[Saved data]
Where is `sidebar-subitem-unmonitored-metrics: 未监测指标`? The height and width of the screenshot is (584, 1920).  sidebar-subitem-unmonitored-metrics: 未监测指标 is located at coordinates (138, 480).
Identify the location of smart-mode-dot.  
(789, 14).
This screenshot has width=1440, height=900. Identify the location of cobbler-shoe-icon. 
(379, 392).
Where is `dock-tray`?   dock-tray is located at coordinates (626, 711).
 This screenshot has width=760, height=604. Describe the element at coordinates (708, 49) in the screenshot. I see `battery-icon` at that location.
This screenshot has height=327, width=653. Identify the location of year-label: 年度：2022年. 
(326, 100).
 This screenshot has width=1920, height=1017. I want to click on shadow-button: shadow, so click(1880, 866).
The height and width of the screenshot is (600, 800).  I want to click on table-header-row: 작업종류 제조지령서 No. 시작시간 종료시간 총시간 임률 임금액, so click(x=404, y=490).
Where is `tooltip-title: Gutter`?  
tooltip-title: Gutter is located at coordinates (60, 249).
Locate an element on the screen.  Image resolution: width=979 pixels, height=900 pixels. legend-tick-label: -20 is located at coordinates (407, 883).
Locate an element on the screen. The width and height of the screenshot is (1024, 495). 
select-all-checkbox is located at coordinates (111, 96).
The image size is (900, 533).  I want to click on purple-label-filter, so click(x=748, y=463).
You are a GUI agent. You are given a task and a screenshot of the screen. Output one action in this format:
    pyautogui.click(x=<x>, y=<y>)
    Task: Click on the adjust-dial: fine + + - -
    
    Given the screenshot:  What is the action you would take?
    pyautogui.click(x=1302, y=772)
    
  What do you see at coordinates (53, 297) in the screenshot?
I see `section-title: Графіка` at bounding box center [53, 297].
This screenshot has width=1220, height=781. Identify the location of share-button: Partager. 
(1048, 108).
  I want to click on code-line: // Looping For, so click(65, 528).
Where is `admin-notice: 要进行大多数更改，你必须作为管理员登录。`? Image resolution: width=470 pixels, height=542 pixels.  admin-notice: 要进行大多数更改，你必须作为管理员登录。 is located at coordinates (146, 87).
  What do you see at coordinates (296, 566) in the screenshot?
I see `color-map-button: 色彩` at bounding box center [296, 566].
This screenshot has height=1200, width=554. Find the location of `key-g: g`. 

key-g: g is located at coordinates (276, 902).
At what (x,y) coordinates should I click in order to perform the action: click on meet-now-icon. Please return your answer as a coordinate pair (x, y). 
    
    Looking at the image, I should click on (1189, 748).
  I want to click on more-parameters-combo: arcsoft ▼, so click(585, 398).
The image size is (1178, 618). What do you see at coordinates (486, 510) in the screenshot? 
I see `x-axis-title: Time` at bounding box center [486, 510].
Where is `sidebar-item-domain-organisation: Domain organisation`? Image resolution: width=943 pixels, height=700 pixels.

# [Aim of the task]
Write out every line of the material above with nothing changed.

# [Result of this task]
Where is `sidebar-subitem-unmonitored-metrics: 未监测指标`? The height and width of the screenshot is (584, 1920).  sidebar-subitem-unmonitored-metrics: 未监测指标 is located at coordinates (138, 480).
Identify the location of smart-mode-dot.  
(789, 14).
This screenshot has width=1440, height=900. Identify the location of cobbler-shoe-icon. 
(379, 392).
Where is `dock-tray`?   dock-tray is located at coordinates (626, 711).
 This screenshot has width=760, height=604. Describe the element at coordinates (708, 49) in the screenshot. I see `battery-icon` at that location.
This screenshot has height=327, width=653. Identify the location of year-label: 年度：2022年. 
(326, 100).
 This screenshot has width=1920, height=1017. I want to click on shadow-button: shadow, so click(1880, 866).
The height and width of the screenshot is (600, 800).  I want to click on table-header-row: 작업종류 제조지령서 No. 시작시간 종료시간 총시간 임률 임금액, so click(x=404, y=490).
Where is `tooltip-title: Gutter`?  
tooltip-title: Gutter is located at coordinates (60, 249).
Locate an element on the screen.  Image resolution: width=979 pixels, height=900 pixels. legend-tick-label: -20 is located at coordinates (407, 883).
Locate an element on the screen. The width and height of the screenshot is (1024, 495). 
select-all-checkbox is located at coordinates (111, 96).
The image size is (900, 533).  I want to click on purple-label-filter, so click(x=748, y=463).
You are a GUI agent. You are given a task and a screenshot of the screen. Output one action in this format:
    pyautogui.click(x=<x>, y=<y>)
    Task: Click on the adjust-dial: fine + + - -
    
    Given the screenshot:  What is the action you would take?
    pyautogui.click(x=1302, y=772)
    
  What do you see at coordinates (53, 297) in the screenshot?
I see `section-title: Графіка` at bounding box center [53, 297].
This screenshot has width=1220, height=781. Identify the location of share-button: Partager. 
(1048, 108).
  I want to click on code-line: // Looping For, so click(65, 528).
Where is `admin-notice: 要进行大多数更改，你必须作为管理员登录。`? Image resolution: width=470 pixels, height=542 pixels.  admin-notice: 要进行大多数更改，你必须作为管理员登录。 is located at coordinates (146, 87).
  What do you see at coordinates (296, 566) in the screenshot?
I see `color-map-button: 色彩` at bounding box center [296, 566].
This screenshot has height=1200, width=554. Find the location of `key-g: g`. 

key-g: g is located at coordinates (276, 902).
At what (x,y) coordinates should I click in order to perform the action: click on meet-now-icon. Please return your answer as a coordinate pair (x, y). 
    
    Looking at the image, I should click on (1189, 748).
  I want to click on more-parameters-combo: arcsoft ▼, so click(585, 398).
The image size is (1178, 618). What do you see at coordinates (486, 510) in the screenshot? 
I see `x-axis-title: Time` at bounding box center [486, 510].
Where is `sidebar-item-domain-organisation: Domain organisation`? Image resolution: width=943 pixels, height=700 pixels.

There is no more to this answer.